Interface element entries
----

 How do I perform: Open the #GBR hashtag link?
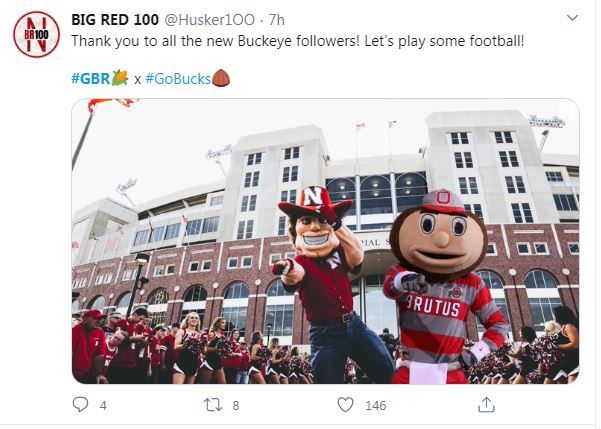pos(90,78)
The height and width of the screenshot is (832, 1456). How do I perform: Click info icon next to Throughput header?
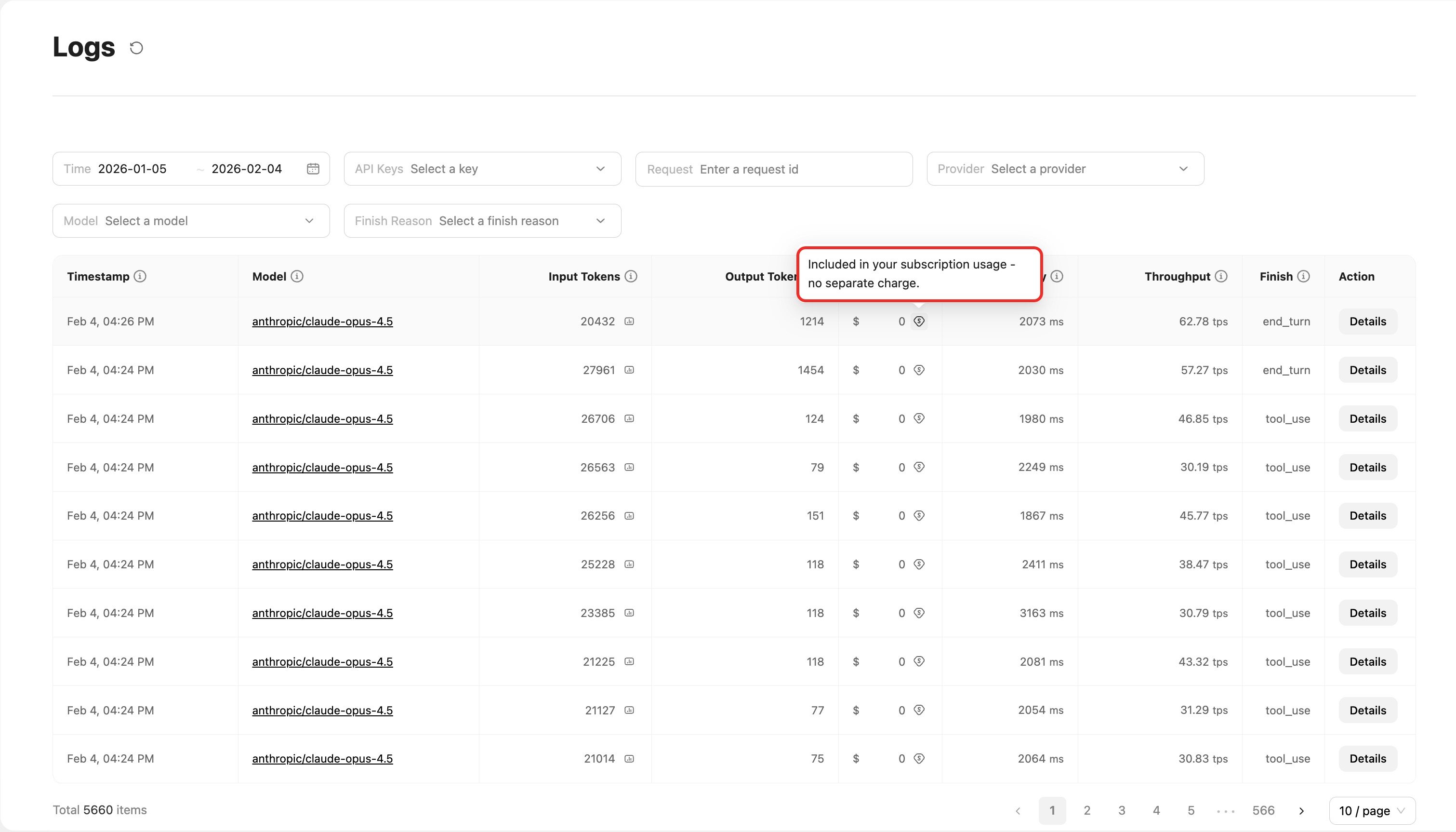pos(1221,277)
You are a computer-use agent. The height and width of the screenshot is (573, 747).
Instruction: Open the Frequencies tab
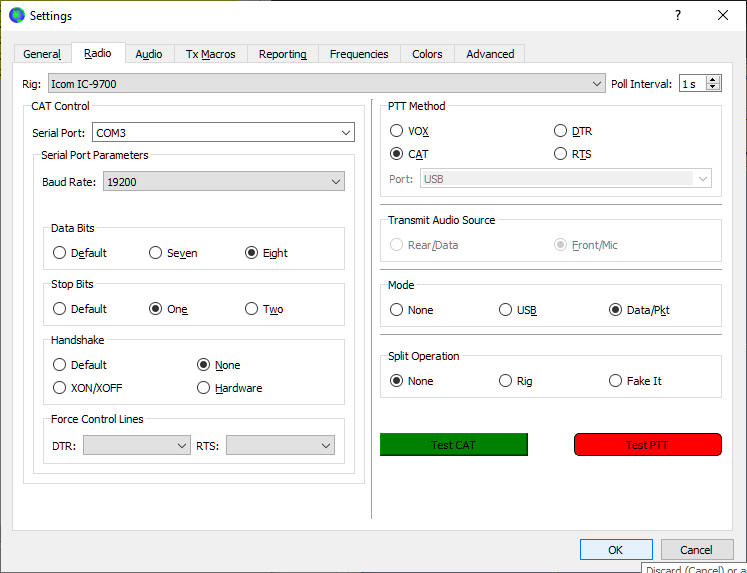359,54
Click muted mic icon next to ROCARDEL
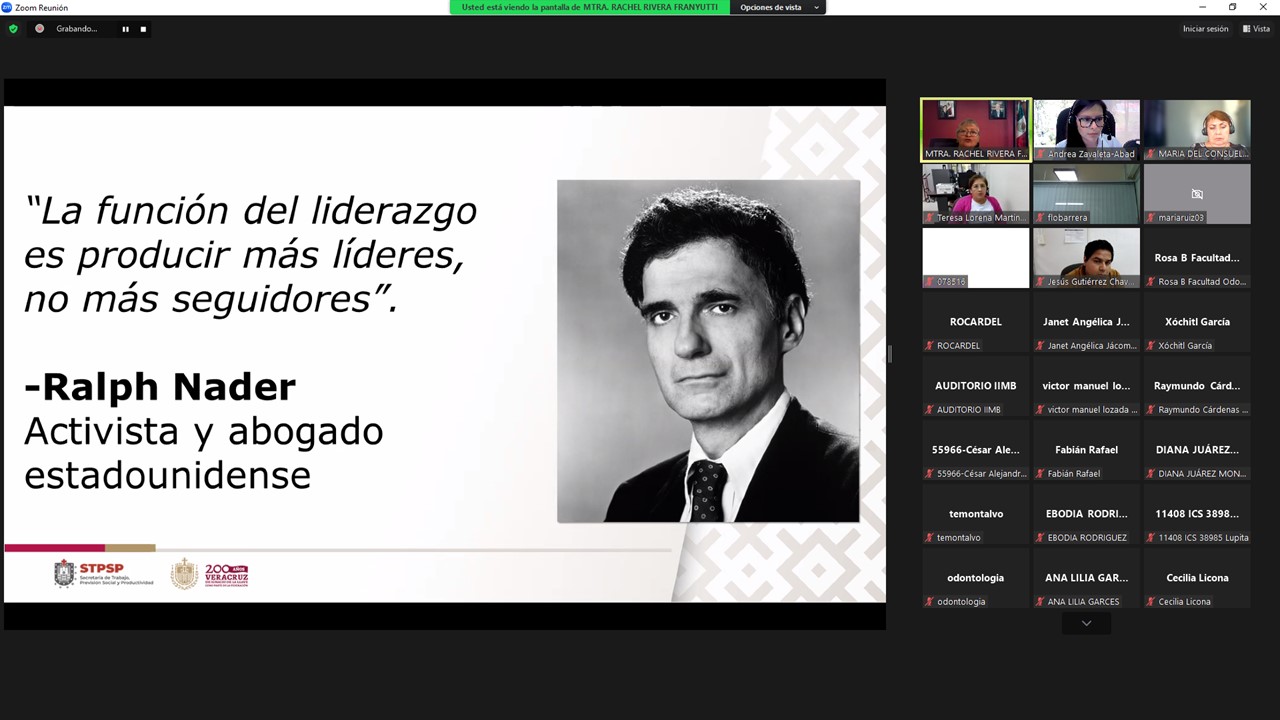The height and width of the screenshot is (720, 1280). tap(930, 346)
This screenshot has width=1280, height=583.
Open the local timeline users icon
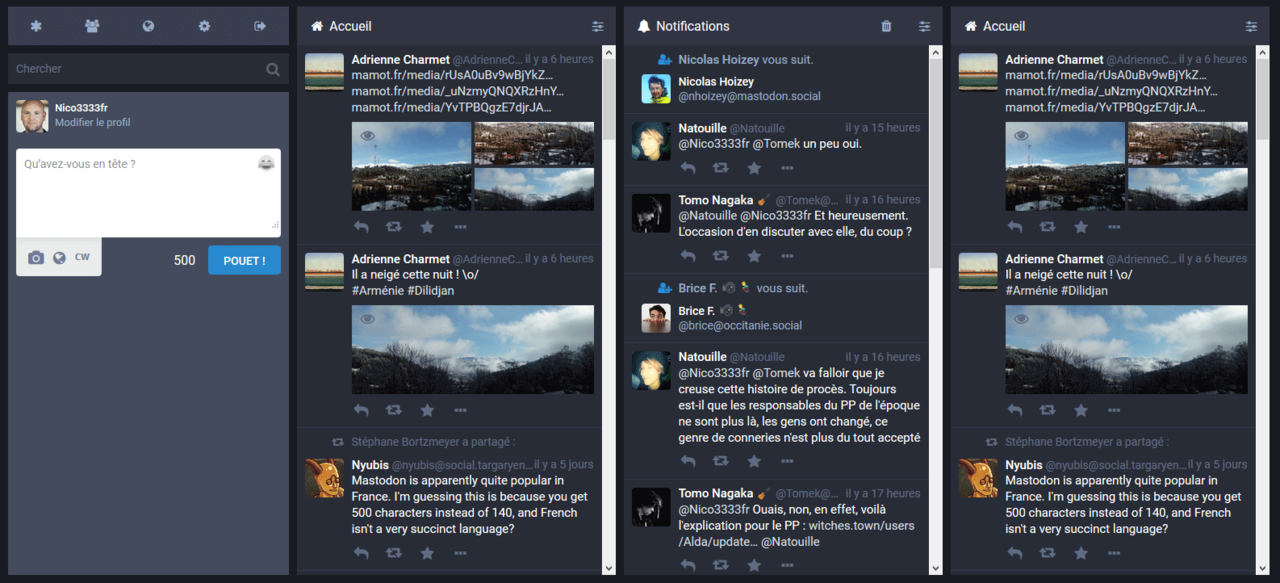pyautogui.click(x=92, y=26)
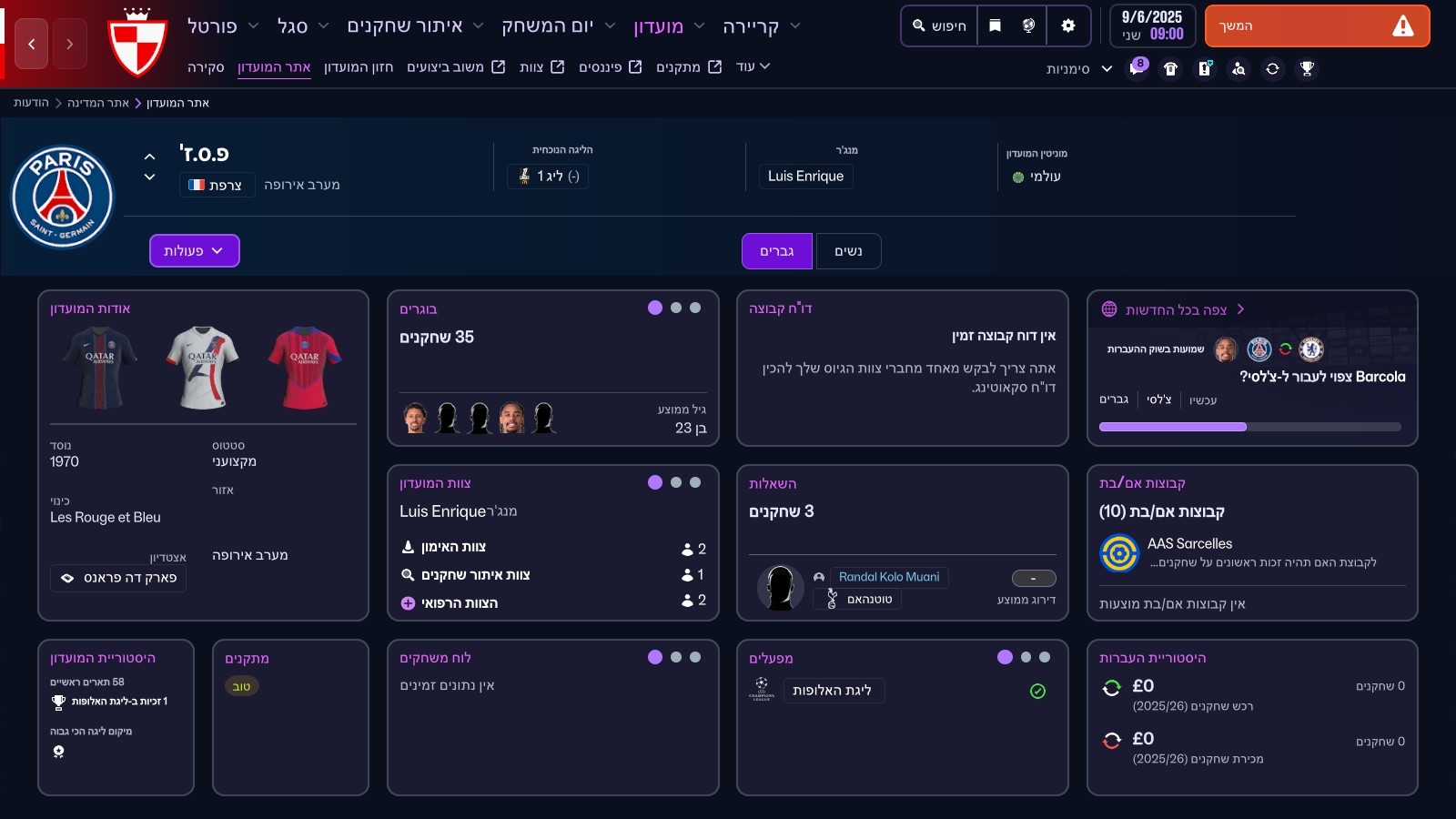Select גברים (men) team toggle
Image resolution: width=1456 pixels, height=819 pixels.
[777, 251]
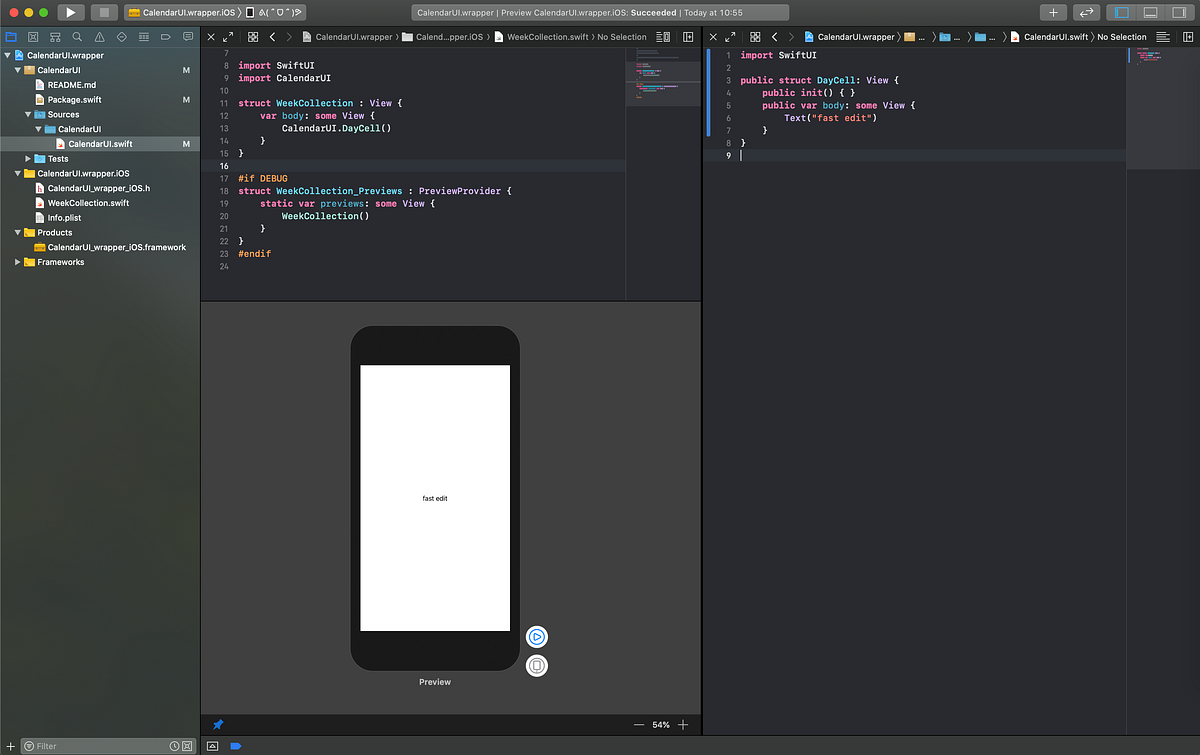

----

Extract each line of the entries that contains the word "next".

#### SOLUTION FOR THIS PROBLEM:
The height and width of the screenshot is (832, 1456). How do I perform: Click info icon next to Throughput header?
Click muted mic icon next to ROCARDEL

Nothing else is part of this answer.